A 3D illustration of biofilm of antibiotic resistant bacteria. Credit: Dr_Microbe/ iStock/ Getty Images Plus
Researchers have developed a model that provides new insights into how a specific microbe forms biofilms1.
Biofilm is a complex structure consisting of different bacterial colonies or a single type of cells in a group. It can grow and adhere to the surface of medical implants.
The model helped to identify key genes and proteins that influence the growth of biofilms. The researchers say their model could potentially be used to develop new ways to prevent biofilm formation on medical implants and the emergence of drug-resistant pathogens.
Scientists at Bugworks Research India Private Limited, a start-up involved in drug discovery, used the model to simulate the multiple networks of interlinked pathways that Escherichia coli cells use to form biofilms.

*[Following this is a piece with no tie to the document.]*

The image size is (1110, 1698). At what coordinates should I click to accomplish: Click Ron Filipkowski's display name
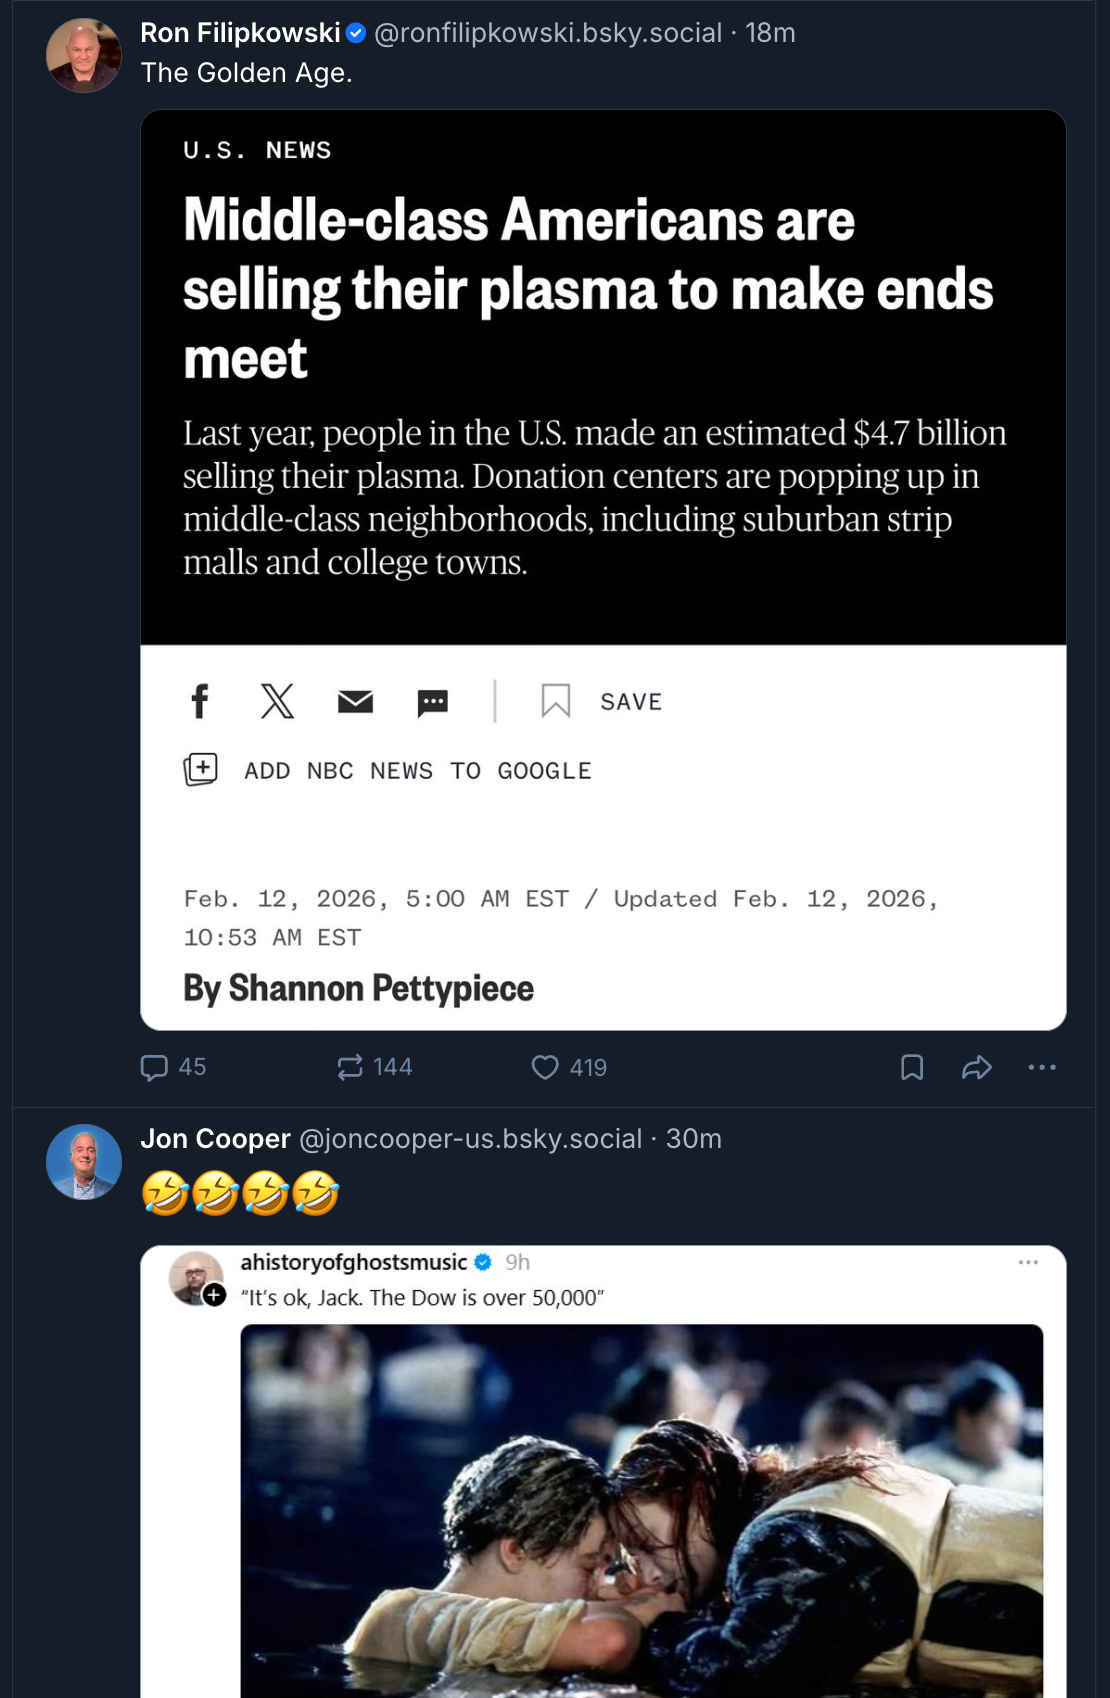click(x=240, y=33)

They analysed the role of more than 300 genes in biofilm formation.
The researchers, led by Santanu Datta, validated the roles of more than 80% of the genes. They narrowed their search to three key genes that contribute significantly to the growth of biofilms.
They then isolated and cultured a virulent strain of E. coli that forms biofilms and causes urinary tract infection in humans. They found that deleting the three genes removed the strain’s ability to form biofilms.
Biofilms contain extracellular DNA (eDNA) which is released by dying bacterial cells and has been found to aid biofilm growth. The researchers used their model to simulate conditions that caused gradual decreases in the levels of eDNA. This drop in eDNA levels reduced the growth of biofilms.